We create a special include file for apache, in which we specify the
directory where vadmin files are located (<Directory> directive).
Then we set two environment variables in that Directory. One variable
is CRYPTO_HASH_LINE, while another is MCRYPT_ALGO. First variable is
a symmetric key to be used by VADMIN when encrypting and decrypting 
the stored data, and the second one is a symmetric encryption MCRYPT 
algorithm to be used.

After we finish with this include file, we set it to be owned by root
and only accessible by root (chmod 0600). When apache starts, it reads this
file before it switches to user nobody. After the startup is complete,
this file can no longer be read by any apache process or other process
running as non-root.

[If you are extra-paranoid, you can encrypt the file itself between
the apache restarts and then write a script which will decrypt this
file right before apache starts and re-encrypt it back when the
startup has been completed, but this is too much for me.;)]

The environment variables are only accessible in the vadmin plugin
directory, and VADMIN uses them to encrypt data before writing it 
out to disk and decrypts it before using it. The data it saves
at any time is domain passwords (stored in a file in VADMIN_DIR) and
session data, which is stored by PHP in /tmp in clear text, and therefore
has to be encrypted to disallow evesdropping.

FILE PERMISSIONS
-----------------
As I said, the apache include file is owned by root and is only readable
by root. There are also other several files used by VADMIN. During the
setup, a special directory is set up somewhere off-docroot (defaults to
/var/vadmin). This directory is owned by root and has this structure:

/var/vadmin (root/root)
 |->domain.com (root/root)
 |   |->admins (root/root)
 |   |->passwd (nobody/nogroup)
 |   |->pic    (nobody/nogroup)
 |   \->prefs  (nobody/nogroup)
 |->domain2.com (root/root)
 |->...
 \->cross-admins (root/root)
     |->admin@domain.com (root/root)
     |->admin2@domain2.com (root/root)
     \->...

All files are readable by apache, but only files passwd, pic, prefs are
writable by it.

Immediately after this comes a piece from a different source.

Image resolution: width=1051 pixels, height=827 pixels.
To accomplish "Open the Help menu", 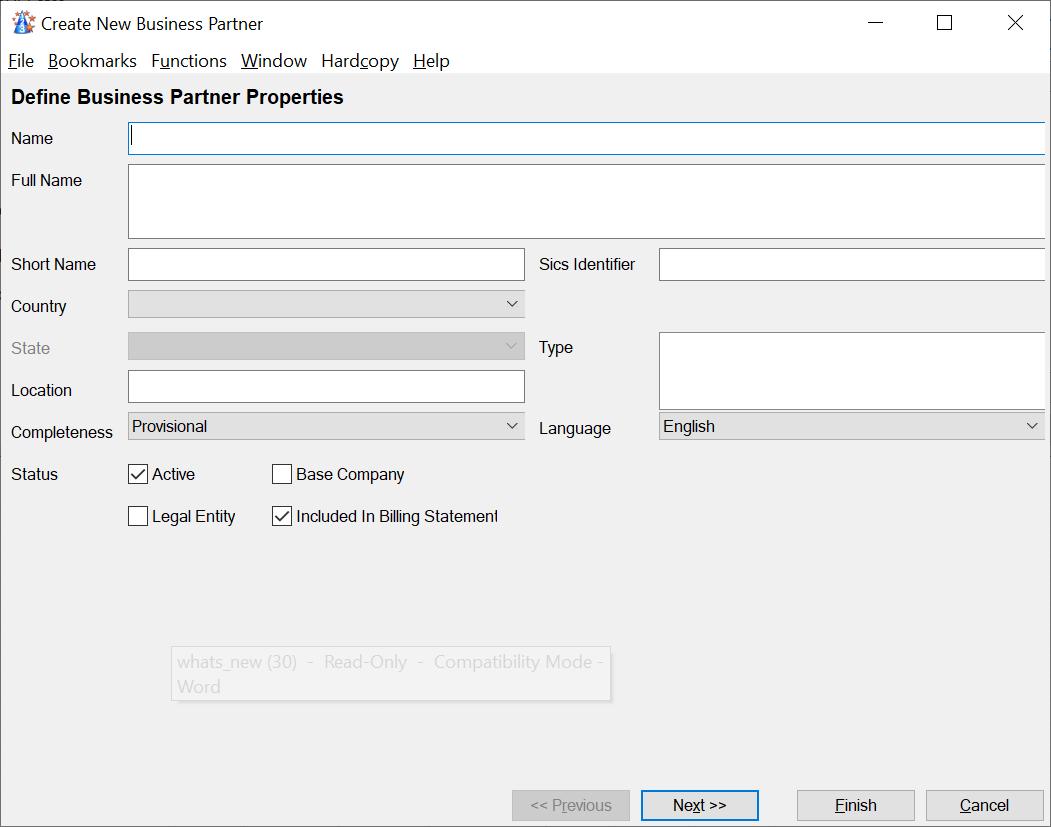I will [x=431, y=61].
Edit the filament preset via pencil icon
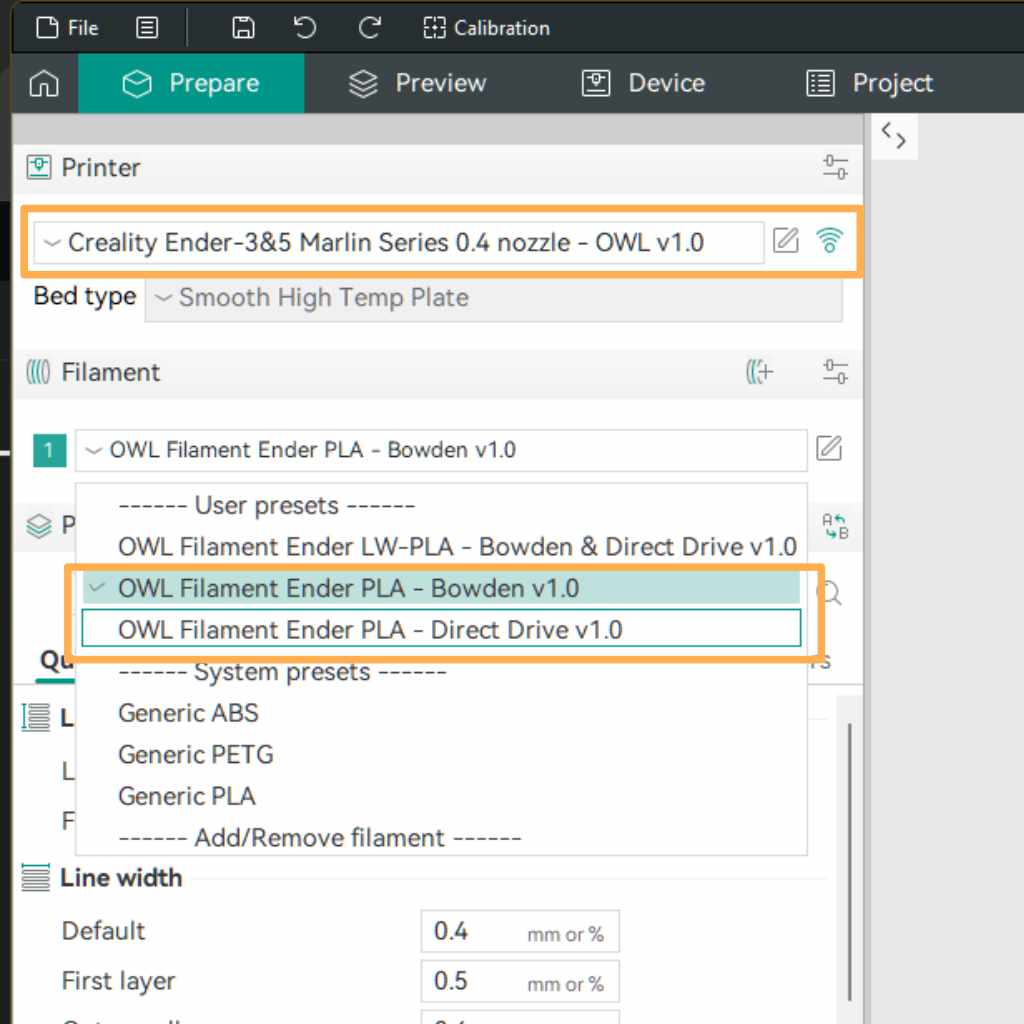 coord(828,449)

Passwd is where we store the encrypted password of
the domain (it's ok for it to be writable, since it's encrypted. VADMIN
checks whether this is a valid password after decrypting it, and if it's not,
then it discards it). "pic" is where a customized login picture is stored, 
and "prefs" is where other customization preferences are.

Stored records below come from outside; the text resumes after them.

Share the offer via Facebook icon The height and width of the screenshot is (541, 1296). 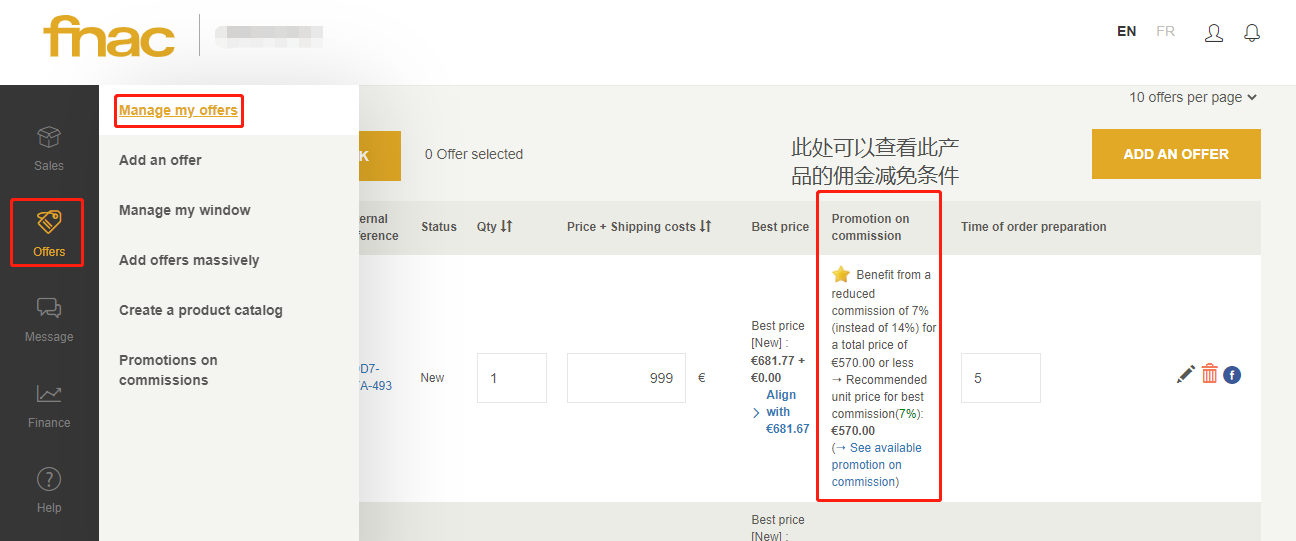(1232, 375)
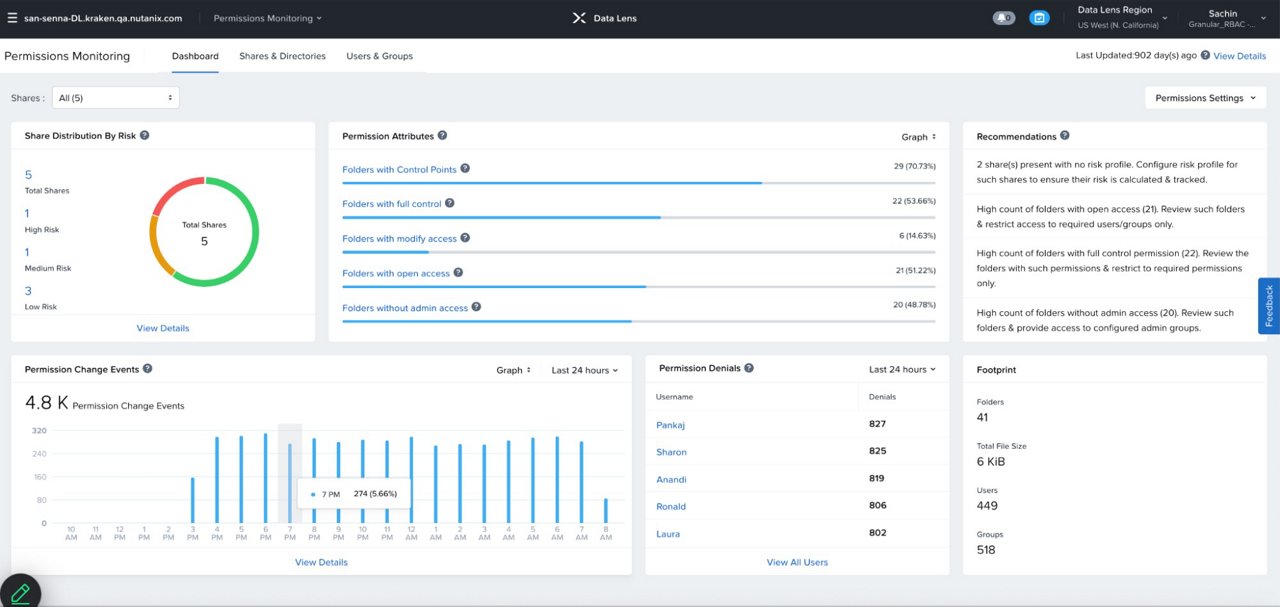
Task: Click help icon next to Permission Attributes
Action: (x=443, y=135)
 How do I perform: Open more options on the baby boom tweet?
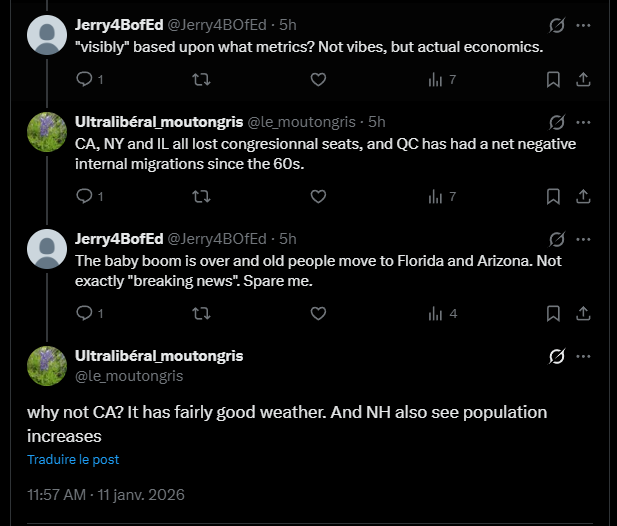click(584, 239)

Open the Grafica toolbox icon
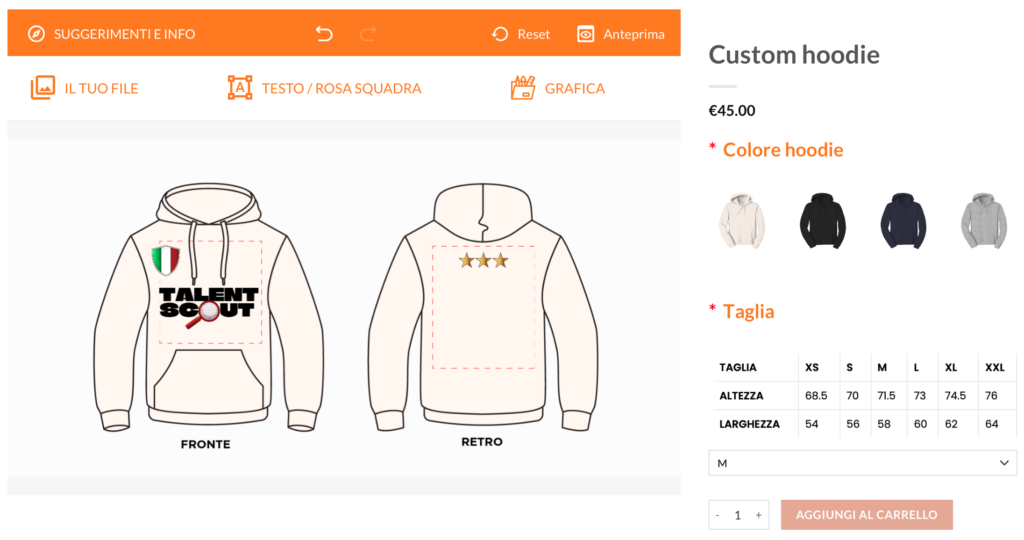[522, 87]
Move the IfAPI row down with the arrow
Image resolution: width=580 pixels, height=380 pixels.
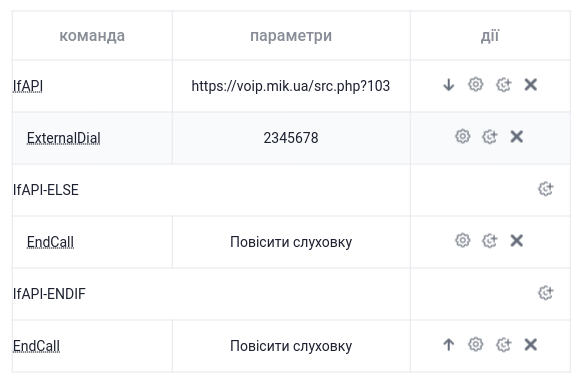(x=448, y=85)
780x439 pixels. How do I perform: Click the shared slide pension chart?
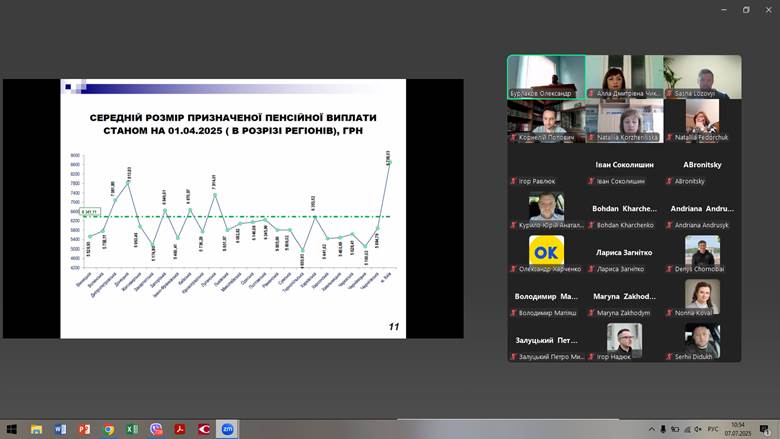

"Admins" file has a listing of user logins who are allowed to administer
that domain (and only that domain). This file is only writable by root
and to operate admins you have to use one of the provided shell scripts.

CROSS-ADMINS
-------------
Cross-admins are superusers who can admin more than one domain in a single
login. This is useful for administrators who don't want to create a
login for themselves for every domain they administer.

Every cross-admin has a file in "cross-admins" directory with their login
handle as the name of the file. In that file is a listing of domains this 
cross-admin can administer, or just one word "elvis", if this is a
super-user and can administer ALL virtual domains.

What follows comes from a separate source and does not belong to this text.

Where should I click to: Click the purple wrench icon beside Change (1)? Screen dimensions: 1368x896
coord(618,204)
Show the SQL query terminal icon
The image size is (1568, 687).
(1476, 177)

Depending on the $VADMIN_CROSS_ADMINS_AUTH_METHOD variable in
vadmin_config.php, cross-admins can either log in using their mailbox
password, or a domain password per each domain they select. Both methods
have their shortcomings and advantages, so it's up to you as to which
one to select. Authentication by mailbox password is more convenient,
but is more easily abused, while authentication by domain password is
less convenient, but limits the "blast area" in case intruder gets a 
hold of one of the passwords (however, in return, it provides cross-
admins with system passwords, which is a whole other set of problems).

Since it makes sense to enforce HTTPS when dealing with cross-admins,
this feature can be turned on in vadmin_config.php (and during the
initial setup). With this flag on, every cross-admin logging in via
cleartext HTTP protocol will be denied access.

You can either operate cross-admins by hand, or using simple shell
scripts provided in "scripts" directory.